* _Task brief_: Reproduce the passage of the snowstorm account below that lies between "(Note: Mary is" and "a long time.", inclusive.
─── Source extract
(Note: Mary is a resident of the Hardrock area of the reservation. She has been a key supporter of ANE for many years, and the Big Mountain food run is held at her family Homeland. Mary writes about a series of crippling snow storms that affected the reservation during January 2010.)
My favorite time of the year is winter. I love the snow and enjoy watching it all fall softly to the ground. Well, I almost started to . . . almost got tired of it last month. January brought on snow, and more snow, and even some more. We were now up to three feet in some areas and higher in other areas. We had not seen this in Hardrock for a long time.
My husband, Harry, and I work at the Hardrock Chapter house. He is the Community Services Coordinator. (Talk to Harry and "Jack-of-all-trades" is redefined in your vocabulary). I rent an office space there for the Hardrock Council on Substance Abuse, Inc. - a tiny 501(c)(3) organization. For us, work is eight minutes away. We live about 1/2 mile off the pavement, so on most days it's smooth sailing.
We started to receive calls from community members on the second week of on/off again snow. Our Chapter President, Percy Deal, rounded us all up and declared an emergency in Hardrock, although that really did not mean anything because in order for us to receive aid from the county or state, the President of the Navajo Nation and Governor of Arizona need to declare an emergency. That did not come for several more days. In the meantime, the Chapter hired two citizens and their modified four-wheel trucks. Some staff members practically moved into their offices. These people began to operate a shelter without any food or sleeping areas. We had to go shopping for food for the shelter and obtained sleeping bags.
──────
─── Record excerpts
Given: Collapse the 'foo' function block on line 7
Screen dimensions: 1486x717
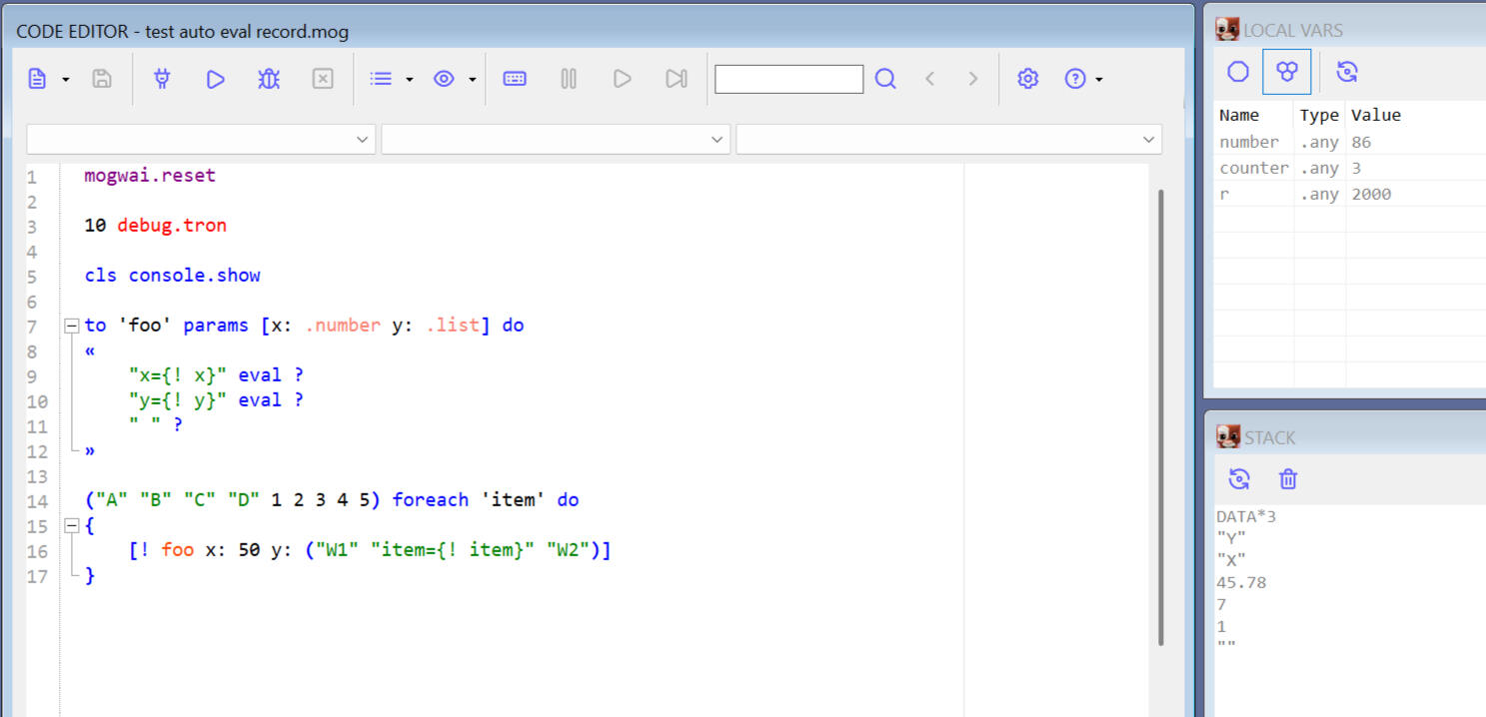Looking at the screenshot, I should point(71,326).
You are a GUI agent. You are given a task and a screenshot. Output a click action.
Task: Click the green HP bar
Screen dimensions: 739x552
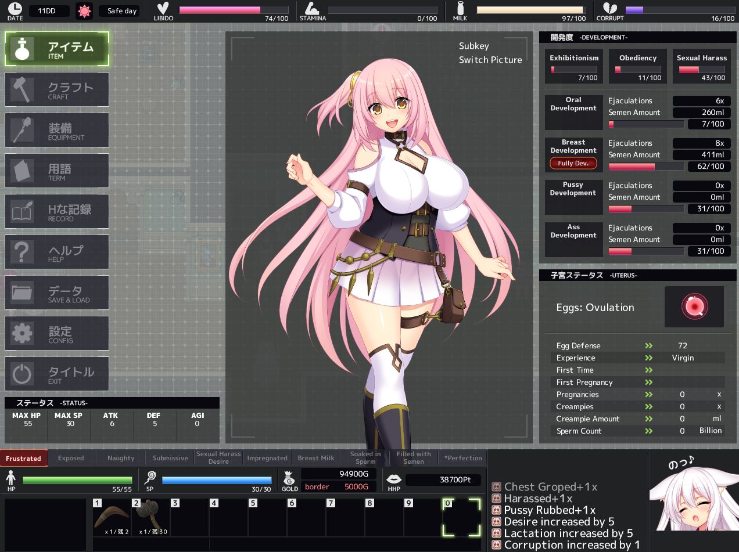[x=77, y=480]
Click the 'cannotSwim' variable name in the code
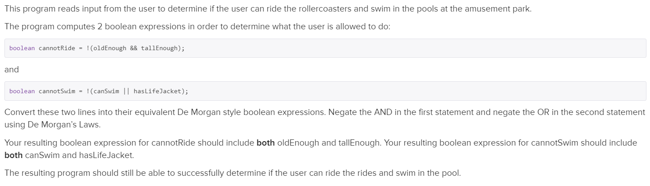 [57, 91]
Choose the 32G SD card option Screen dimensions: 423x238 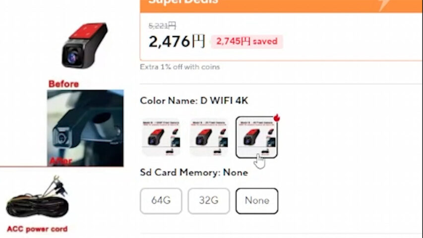click(x=209, y=201)
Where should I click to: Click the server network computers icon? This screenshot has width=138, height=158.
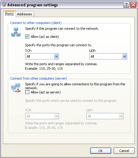click(16, 88)
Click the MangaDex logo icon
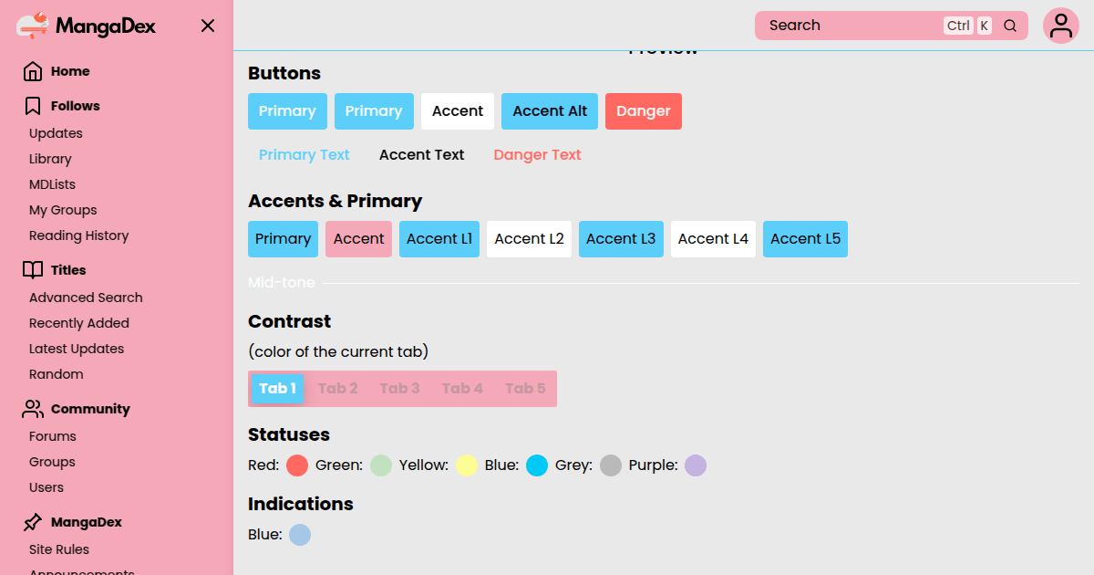Screen dimensions: 1094x575 click(33, 26)
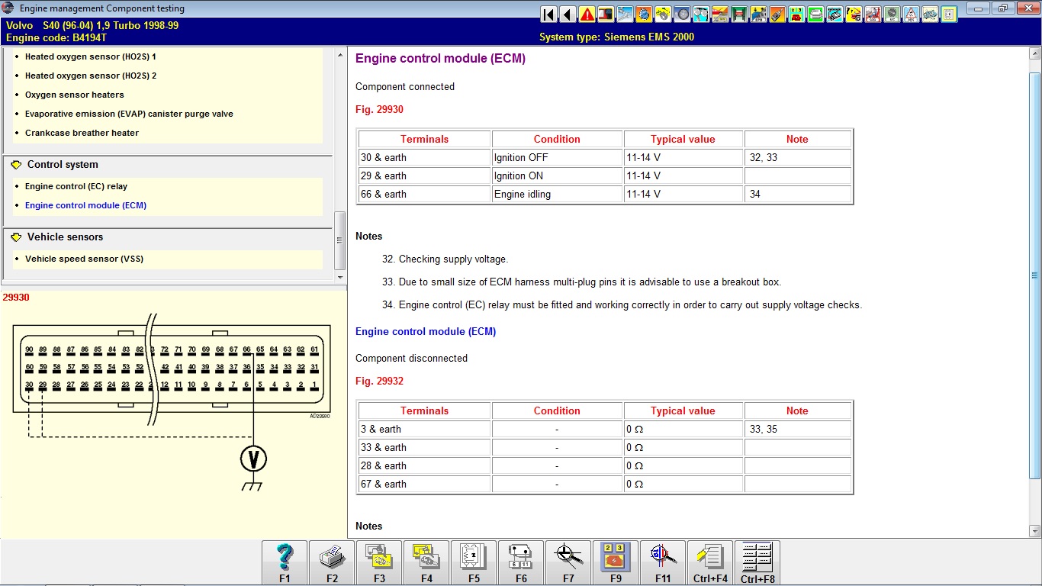Click the F7 magnifier icon button

(x=568, y=562)
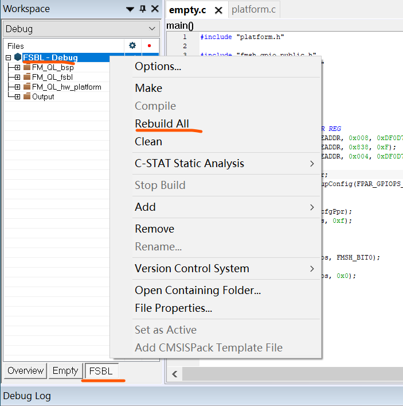
Task: Click Open Containing Folder... entry
Action: [197, 290]
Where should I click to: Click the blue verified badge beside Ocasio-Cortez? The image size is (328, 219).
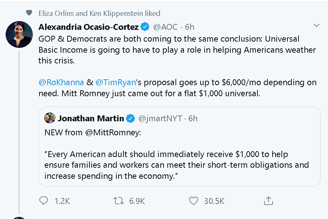click(x=145, y=27)
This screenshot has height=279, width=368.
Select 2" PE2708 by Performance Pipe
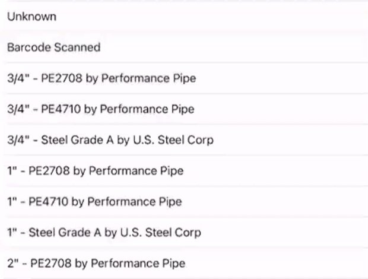96,263
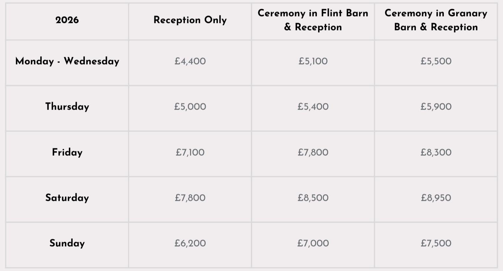503x271 pixels.
Task: Click the £8,300 Friday Granary Barn price
Action: [436, 153]
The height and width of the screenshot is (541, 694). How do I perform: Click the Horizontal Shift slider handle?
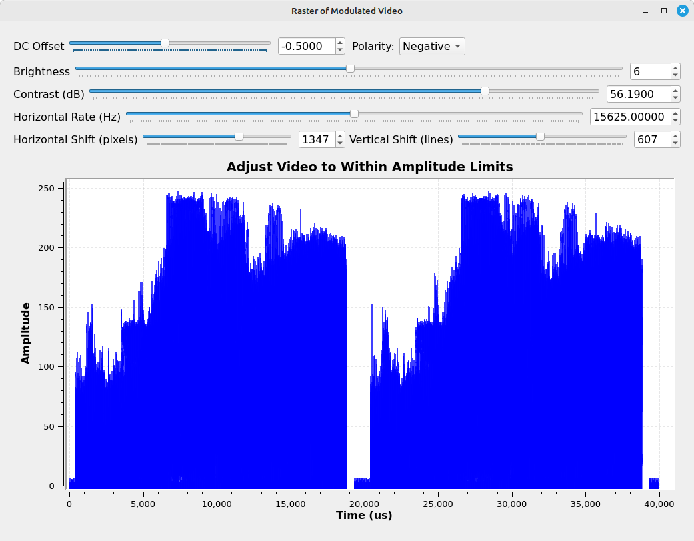pos(239,136)
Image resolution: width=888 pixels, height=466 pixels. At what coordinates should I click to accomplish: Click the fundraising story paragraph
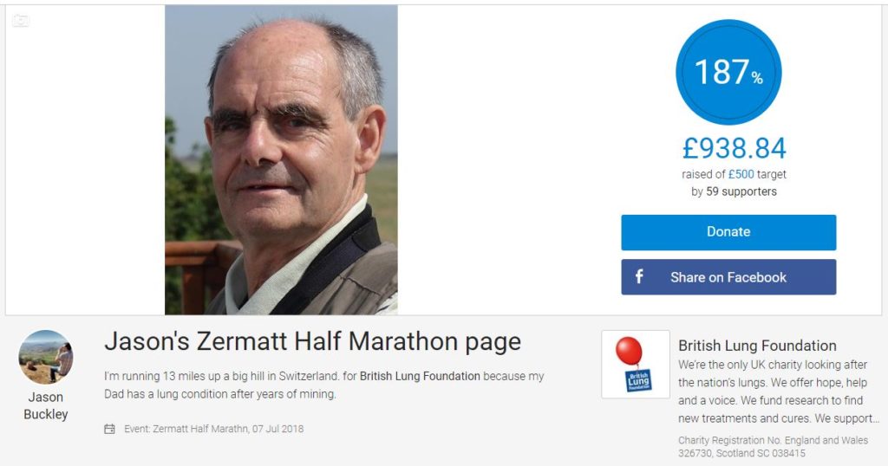click(x=324, y=385)
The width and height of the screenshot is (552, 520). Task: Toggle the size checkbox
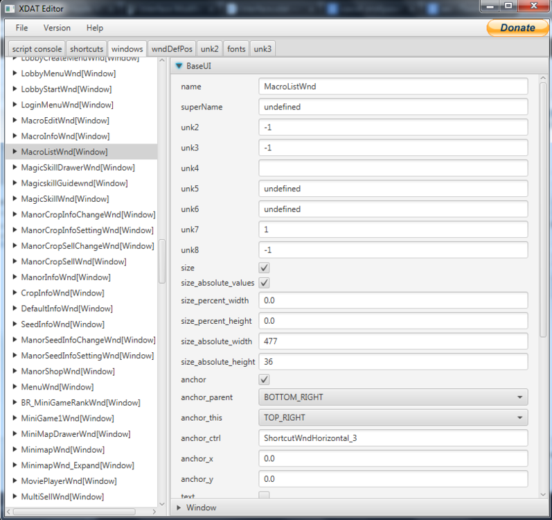click(264, 268)
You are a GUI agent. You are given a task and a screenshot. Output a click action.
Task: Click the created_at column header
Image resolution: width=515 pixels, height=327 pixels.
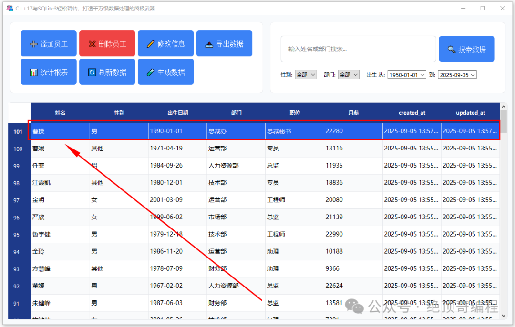click(412, 112)
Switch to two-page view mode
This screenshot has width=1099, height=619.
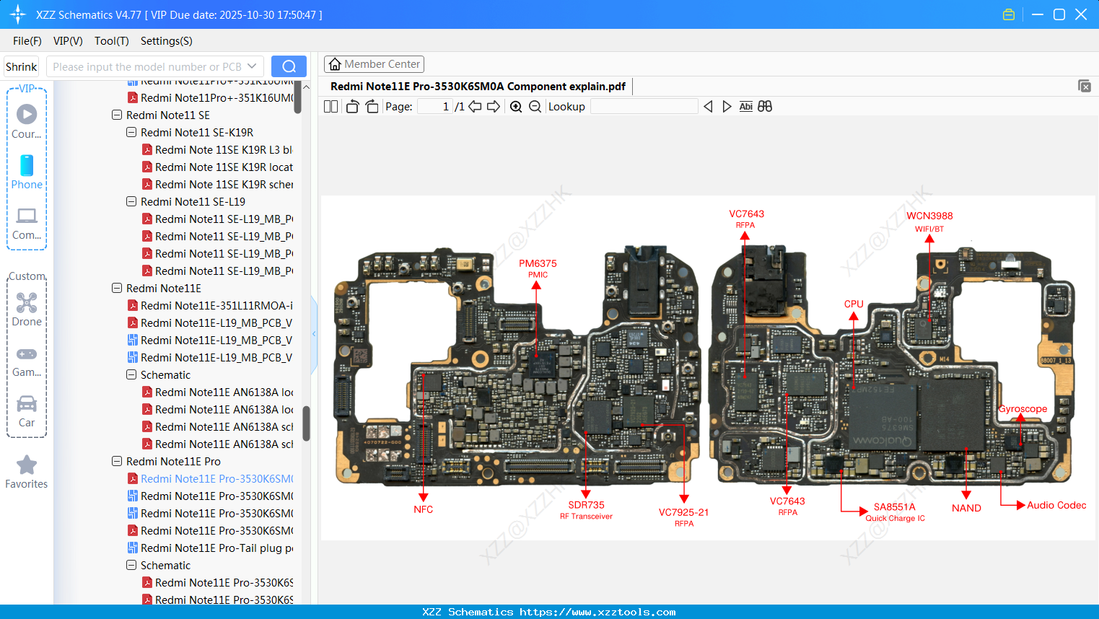pos(330,106)
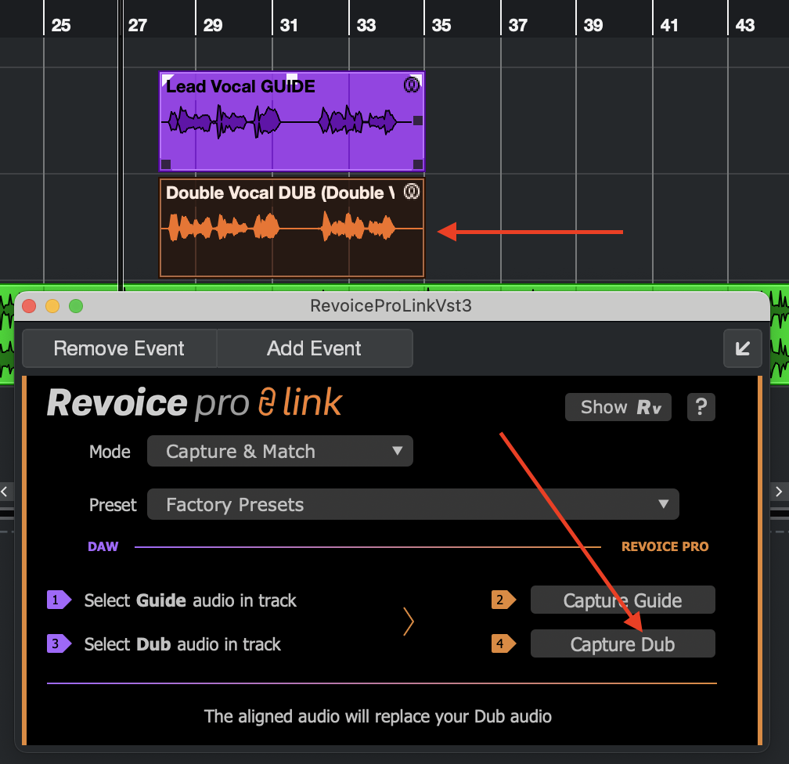Viewport: 789px width, 764px height.
Task: Click the extension icon on Lead Vocal GUIDE clip
Action: pyautogui.click(x=412, y=85)
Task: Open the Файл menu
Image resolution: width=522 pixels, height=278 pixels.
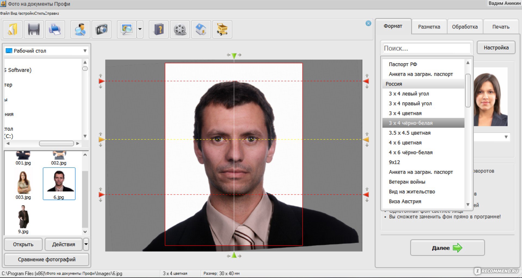Action: coord(5,13)
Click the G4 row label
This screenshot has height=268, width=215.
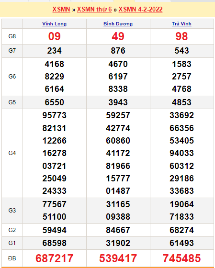click(x=12, y=153)
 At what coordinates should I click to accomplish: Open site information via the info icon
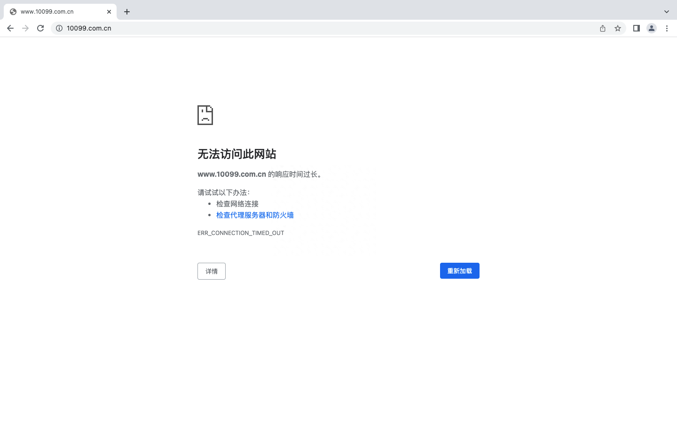click(x=59, y=28)
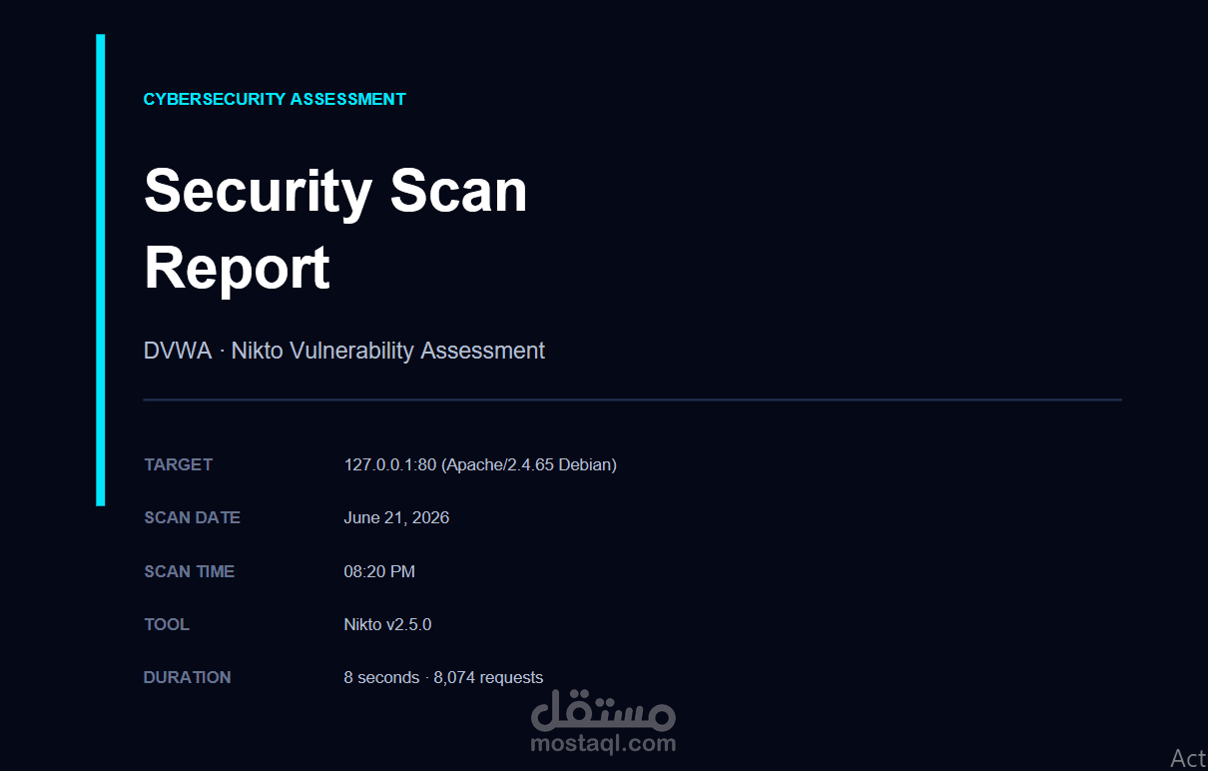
──────
* _Final answer_:
(Note: Mary is a resident of the Hardrock area of the reservation. She has been a key supporter of ANE for many years, and the Big Mountain food run is held at her family Homeland. Mary writes about a series of crippling snow storms that affected the reservation during January 2010.)
My favorite time of the year is winter. I love the snow and enjoy watching it all fall softly to the ground. Well, I almost started to . . . almost got tired of it last month. January brought on snow, and more snow, and even some more. We were now up to three feet in some areas and higher in other areas. We had not seen this in Hardrock for a long time.